Salvador Illa ya está entregado oficialmente a la campaña electoral catalana. Oficiosamente llevaba semanas, quizás meses conociendo las maniobras que pergeña la cabeza de Iván Redondo. Pero no fue hasta el martes cuando dejó su cartera de ministro de Sanidad. El candidato se marcha en plena cresta del tsunami de la tercera ola de una pandemia que ya se ha cobrado unas 90.000 vidas en España, 56.799 según el Gobierno de la transparencia. Illa cogió el puente aéreo en una jornada en la que se contabilizaron 591 muertos por coronavirus, la cifra más alta de la tercera ola.
A la vista de las maniobras, uno podría pensar que la tentación de alcanzar el poder en Cataluña se antepone al hecho de poner los cinco sentidos en la batalla contra la pandemia. El Gobierno extendió en su día el estado de alarma hasta el 9 de mayo para acto seguido pasar la pelota a las Comunidades pero con asteriscos, mucha letra pequeña y decisiones que tienen muchos más visos de responder a motivaciones ideológicas o de partido que a criterios sanitarios. A las autonomías se les niega adelantar el toque de queda, pero en Cataluña se podrá romper para acudir a los mitins e incluso se habilitará una franja horaria para que acudan a votar los positivos en covid. Maravilloso.

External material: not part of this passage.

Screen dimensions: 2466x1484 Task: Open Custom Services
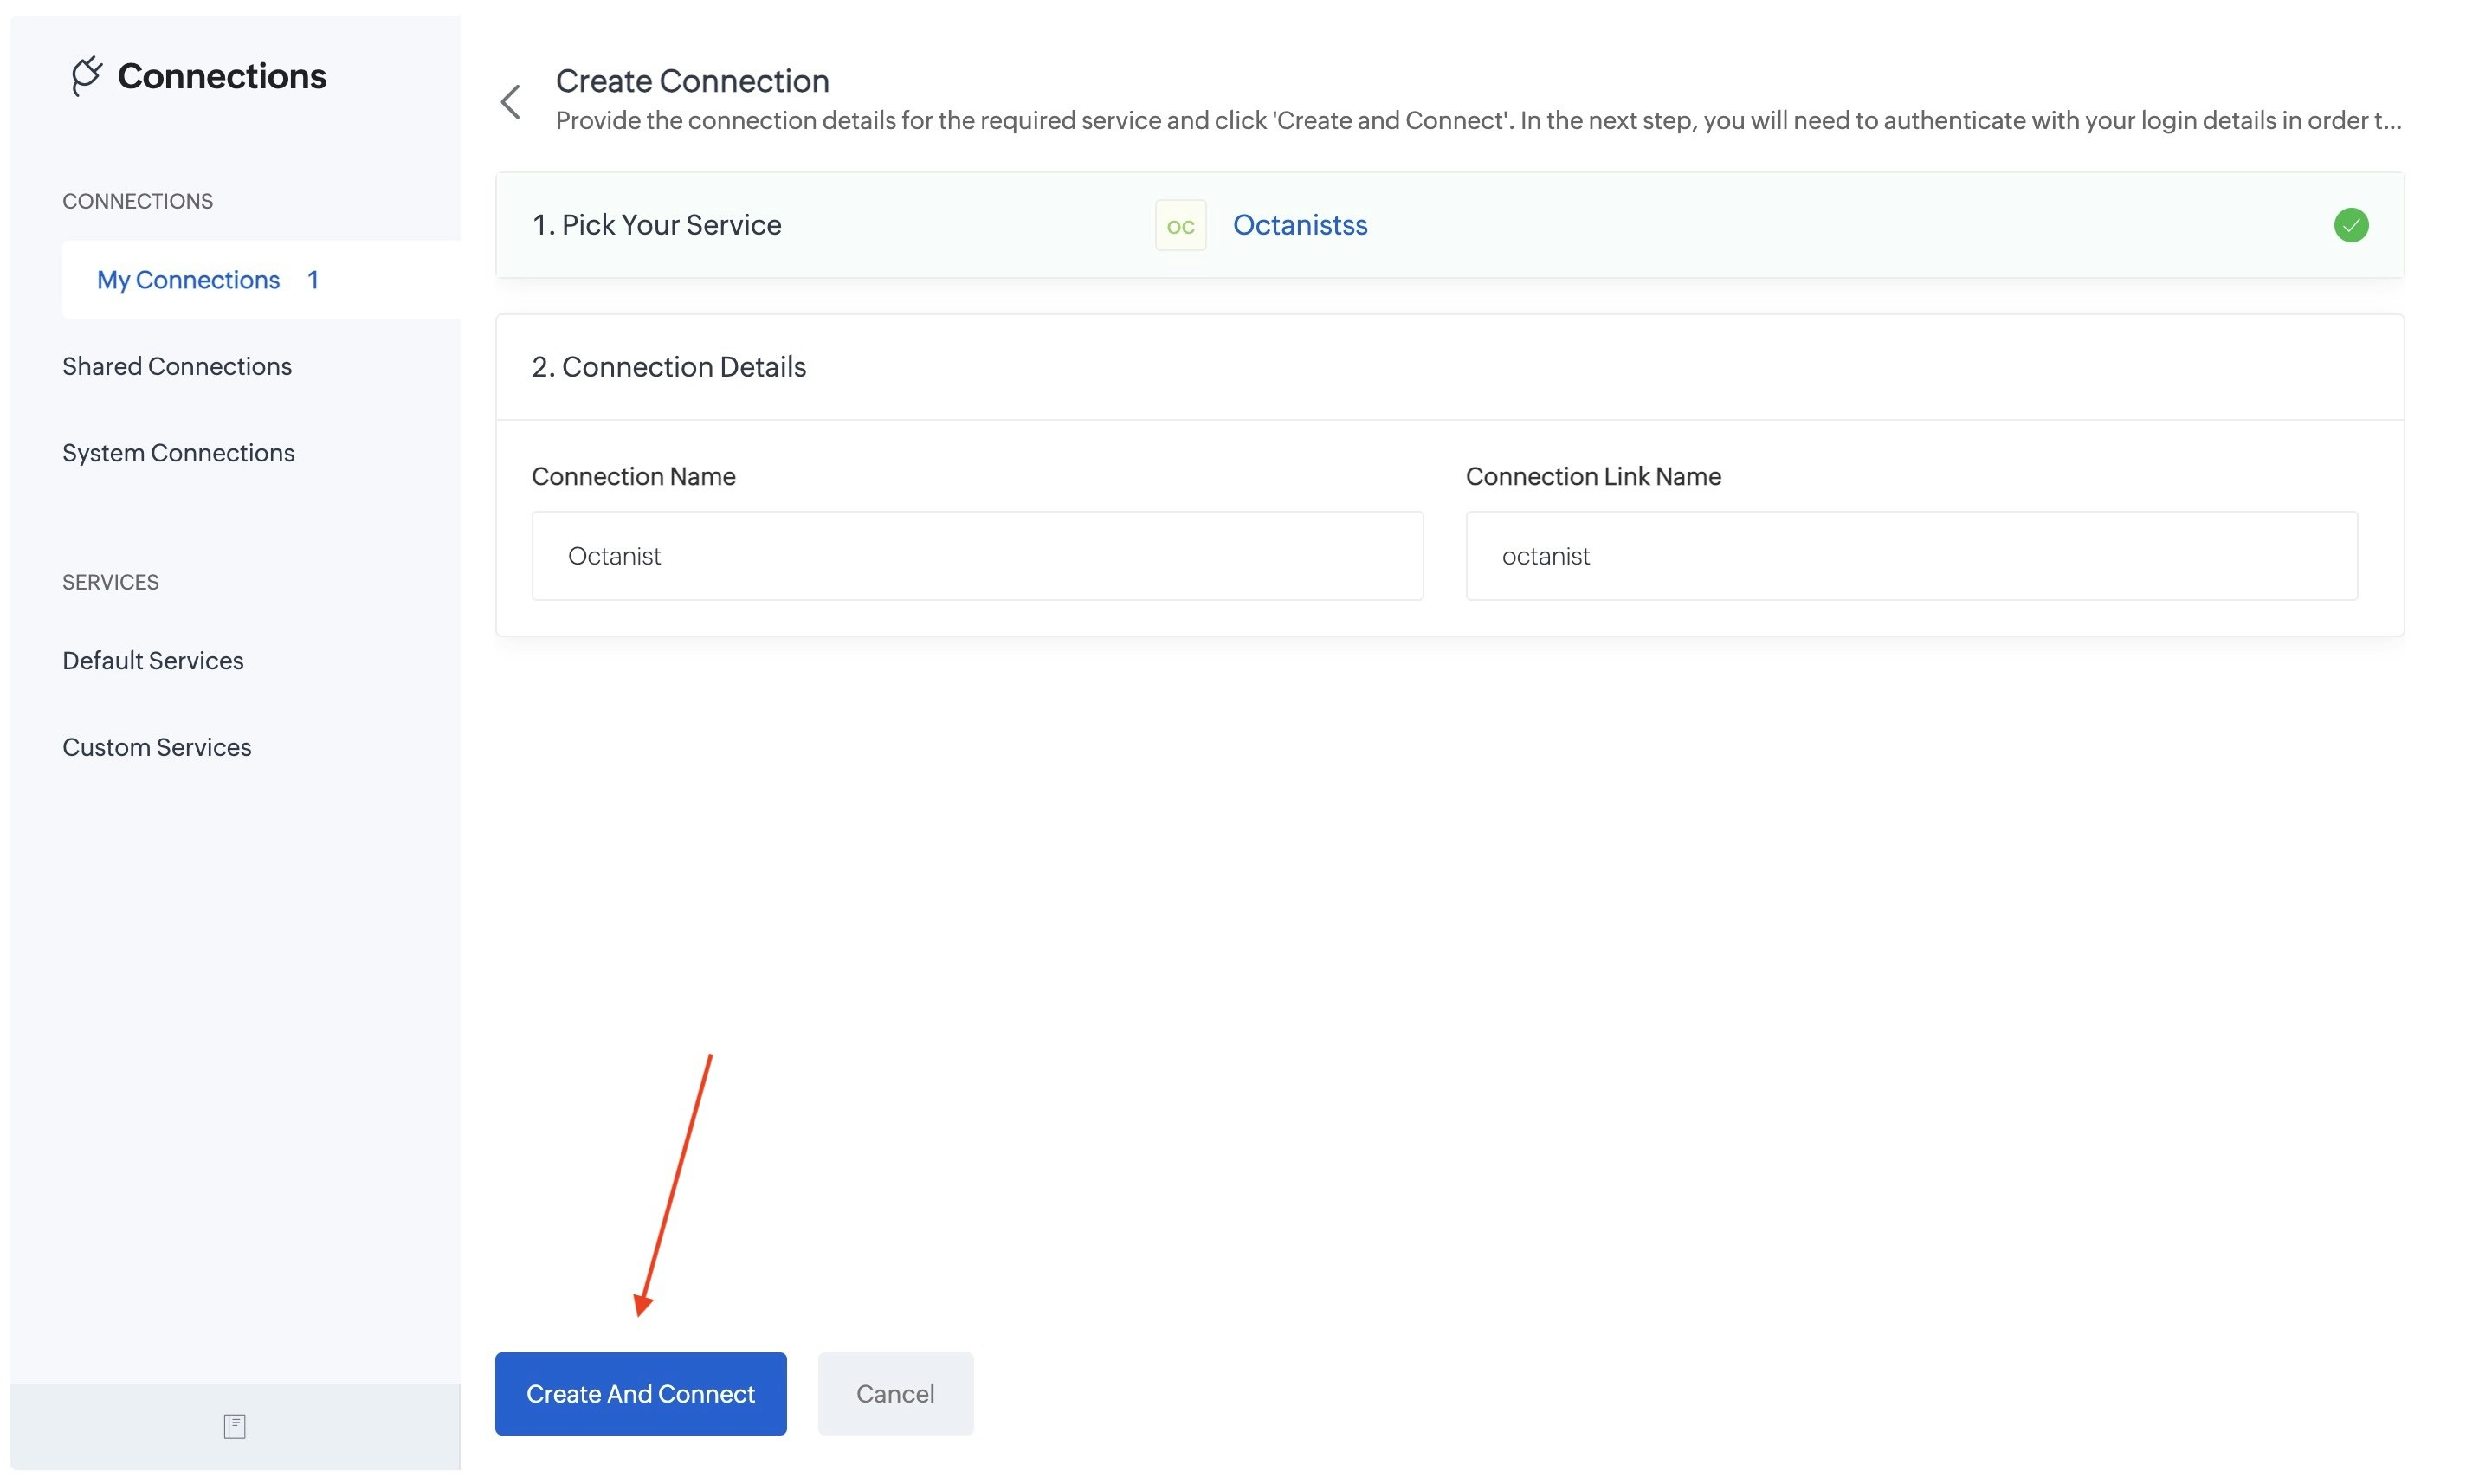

Tras el anuncio de la candidatura de Illa y el cambio de cromos con Miquel Iceta, la dualidad de funciones del ministro era insostenible pero se prolongó en el tiempo varias semanas. La guinda al vodevil, esa llamada de teléfono publicitada por el alcalde Ruiz a través de tuiter y en la que Illa mostraba su apoyo a la isla. El amigo Salvador le trasladó que el Ministerio estudia de cerca los motivos del incremento tan acelerado de casos. Los expertos no deberían encantarse porque el martes Vila tuvo el dudoso honor de situarse al frente de las ciudades de más de 40.000 habitantes con más contagios: 3.163 por cada 100.000 habitantes. Si us plau, menos postureo y más trabajar.